<<<<

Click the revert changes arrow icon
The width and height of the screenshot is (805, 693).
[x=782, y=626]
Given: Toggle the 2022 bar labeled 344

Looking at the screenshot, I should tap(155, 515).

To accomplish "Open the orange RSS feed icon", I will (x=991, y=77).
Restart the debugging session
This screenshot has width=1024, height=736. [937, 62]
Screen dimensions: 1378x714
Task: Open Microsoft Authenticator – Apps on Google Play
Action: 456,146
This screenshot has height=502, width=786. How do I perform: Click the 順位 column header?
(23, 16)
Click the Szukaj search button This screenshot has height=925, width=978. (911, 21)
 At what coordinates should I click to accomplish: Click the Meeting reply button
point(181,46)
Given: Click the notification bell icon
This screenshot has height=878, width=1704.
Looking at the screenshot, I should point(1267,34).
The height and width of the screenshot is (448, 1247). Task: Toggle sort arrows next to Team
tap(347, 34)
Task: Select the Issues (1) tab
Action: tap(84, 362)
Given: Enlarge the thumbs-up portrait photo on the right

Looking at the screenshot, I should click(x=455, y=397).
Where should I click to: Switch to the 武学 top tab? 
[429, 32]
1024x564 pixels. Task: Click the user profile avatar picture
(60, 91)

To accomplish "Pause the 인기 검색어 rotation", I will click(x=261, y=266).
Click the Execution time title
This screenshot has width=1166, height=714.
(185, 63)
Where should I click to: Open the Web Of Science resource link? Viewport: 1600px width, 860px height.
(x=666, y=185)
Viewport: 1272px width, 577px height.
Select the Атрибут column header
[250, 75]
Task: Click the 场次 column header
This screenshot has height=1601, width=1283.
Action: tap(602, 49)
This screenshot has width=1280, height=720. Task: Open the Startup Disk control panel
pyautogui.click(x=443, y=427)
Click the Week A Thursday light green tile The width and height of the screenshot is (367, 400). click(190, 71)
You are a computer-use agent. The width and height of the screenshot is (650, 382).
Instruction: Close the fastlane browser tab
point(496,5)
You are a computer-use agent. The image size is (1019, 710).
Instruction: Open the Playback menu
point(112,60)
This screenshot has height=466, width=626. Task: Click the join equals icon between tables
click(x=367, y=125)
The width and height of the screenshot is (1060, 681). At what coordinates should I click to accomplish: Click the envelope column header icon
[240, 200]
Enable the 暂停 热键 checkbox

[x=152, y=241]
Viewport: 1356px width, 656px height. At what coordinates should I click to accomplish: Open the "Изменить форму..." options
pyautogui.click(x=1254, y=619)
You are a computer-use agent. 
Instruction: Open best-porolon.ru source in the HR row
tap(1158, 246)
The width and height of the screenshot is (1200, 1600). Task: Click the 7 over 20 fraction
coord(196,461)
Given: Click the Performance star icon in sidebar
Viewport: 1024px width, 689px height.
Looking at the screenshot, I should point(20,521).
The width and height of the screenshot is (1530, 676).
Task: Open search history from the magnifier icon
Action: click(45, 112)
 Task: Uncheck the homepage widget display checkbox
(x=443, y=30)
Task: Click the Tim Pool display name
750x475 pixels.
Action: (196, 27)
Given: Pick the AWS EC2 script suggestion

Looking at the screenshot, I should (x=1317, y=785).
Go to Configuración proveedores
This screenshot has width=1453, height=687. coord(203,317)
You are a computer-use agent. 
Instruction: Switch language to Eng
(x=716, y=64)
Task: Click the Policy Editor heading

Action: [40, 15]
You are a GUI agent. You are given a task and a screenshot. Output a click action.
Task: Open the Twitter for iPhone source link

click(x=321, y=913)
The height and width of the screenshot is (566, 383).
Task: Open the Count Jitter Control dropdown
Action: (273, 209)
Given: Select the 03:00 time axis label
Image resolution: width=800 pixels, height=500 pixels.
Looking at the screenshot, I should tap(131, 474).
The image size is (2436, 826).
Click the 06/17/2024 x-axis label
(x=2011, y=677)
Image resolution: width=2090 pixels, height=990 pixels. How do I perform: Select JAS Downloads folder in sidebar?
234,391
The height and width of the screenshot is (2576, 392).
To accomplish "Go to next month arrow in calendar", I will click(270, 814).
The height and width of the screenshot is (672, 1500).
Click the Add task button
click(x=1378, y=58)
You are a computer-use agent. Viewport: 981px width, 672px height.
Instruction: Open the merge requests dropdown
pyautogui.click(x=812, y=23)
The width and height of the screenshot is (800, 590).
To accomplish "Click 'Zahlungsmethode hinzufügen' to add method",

>>>>

The expected output is exactly the lines of the listing above between the line holding "Go to Configuración proveedores" and the line holding "Given: Select the 03:00 time axis label", inclusive.

Go to Configuración proveedores
This screenshot has width=1453, height=687. coord(203,317)
You are a computer-use agent. 
Instruction: Switch language to Eng
(x=716, y=64)
Task: Click the Policy Editor heading

Action: [40, 15]
You are a GUI agent. You are given a task and a screenshot. Output a click action.
Task: Open the Twitter for iPhone source link

click(x=321, y=913)
The height and width of the screenshot is (566, 383).
Task: Open the Count Jitter Control dropdown
Action: (273, 209)
Given: Select the 03:00 time axis label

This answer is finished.